Clinical background:
Oestradiol (E2) is the principal oestrogen produced by the ovary in normal women. It is secreted by the granulosa cells of maturing ovarian follicles and in small quantities by adrenals and testes in males. During pregnancy, the placenta produces several hormones, including oestradiol, to support foetal development. At the onset of puberty oestradiol is responsible for development of secondary sex characteristics in females. After puberty it maintains the normal structure and function of accessory sex organs, including regulation of the menstrual cycle. At menopause, cessation of ovulation decreases serum oestradiol.

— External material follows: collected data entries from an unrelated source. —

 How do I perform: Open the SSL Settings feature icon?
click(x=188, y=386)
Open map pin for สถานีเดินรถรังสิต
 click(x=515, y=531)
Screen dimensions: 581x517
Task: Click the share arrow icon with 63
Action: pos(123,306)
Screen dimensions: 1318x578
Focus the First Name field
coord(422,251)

In a normal ovulatory cycle, oestradiol is at its lowest level during the follicular phase. Mid-cycle, measured from the onset of menses, oestradiol generally peaks the day before the LH surge. During ovulation, the oestradiol level falls sharply as the LH level peaks. A secondary oestradiol peak is reached during the mid-luteal phase, 6-8 days after the LH surge. During this time, oestradiol and progesterone are secreted by the corpus luteum which stimulates endometrial growth to prepare for implantation of a fertilised egg. If the ovum is not fertilised, oestradiol and progesterone return to the baseline level before the onset of menses. If conception occurs, oestradiol level continues to rise during first, second and third trimesters.

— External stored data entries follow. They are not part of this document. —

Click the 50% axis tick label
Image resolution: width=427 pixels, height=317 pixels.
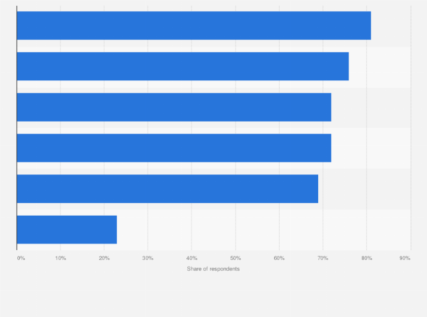pos(236,258)
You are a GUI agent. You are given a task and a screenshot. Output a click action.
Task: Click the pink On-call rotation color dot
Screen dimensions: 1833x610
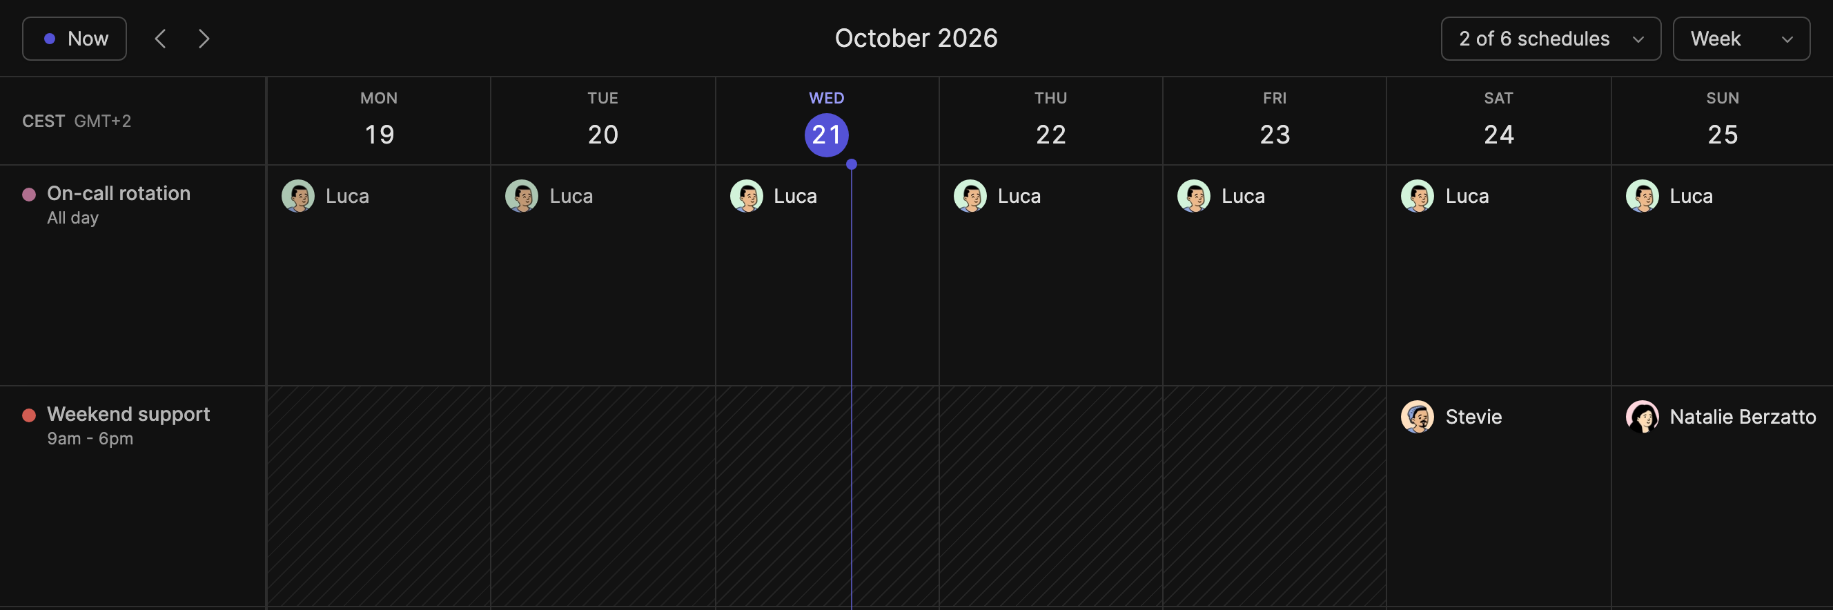point(29,194)
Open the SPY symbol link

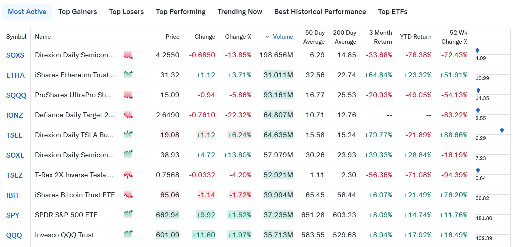click(13, 215)
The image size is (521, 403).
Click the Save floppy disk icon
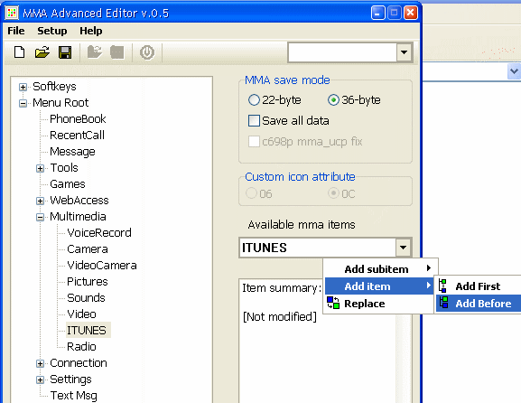(65, 52)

The measurement of oestradiol often forms part of the evaluation of amenorrhoea, dysmenorrhoea, and infertility. In male subjects, serum oestradiol is used in the investigation of gynaecomastia and other feminising syndromes.
Specimen container paediatric:
serum (SST or plain tube)
Specimen container adult:
Serum (SST or plain tube)
Minimum volume paediatric:
0.5 mL
Minimum volume adult:
1 mL blood
Sample stability:
Unseparated sample: 1 day
Separated sample: 1 day at 15-25C, 7 days at 4-8°C, 1 year at -20°C
Transport requirements:
Ambient
Interpretation:
Low oestradiol concentrations with elevated gonadotrophins are associated with primary gonadal failure. Low oestradiol concentrations may with inappropriately low gonadotrophins may be associated with hypogonadotrophic hypogonadism (i.e. GnRH deficiency). Inappropriately raised oestradiol may be associated with excess ovarian oestradiol production (e.g. ovarian producing tumours) or may be observed during HRT or when receiving assisted reproductive therapy.
Reference ranges:
Male:
95 – 223 pmol/L
Female
Follicular: 0 – 854 pmol/L
Luteal: 82 – 1251 pmol/L
Ovulation: 151 – 1461 pmol/L
Postmenopausal: 0 – 180 pmol/L
Factors affecting result:
Due to the risk of cross reactivity, this assay should not be used when monitoring oestradiol levels in patients being treated with Fulvestrant.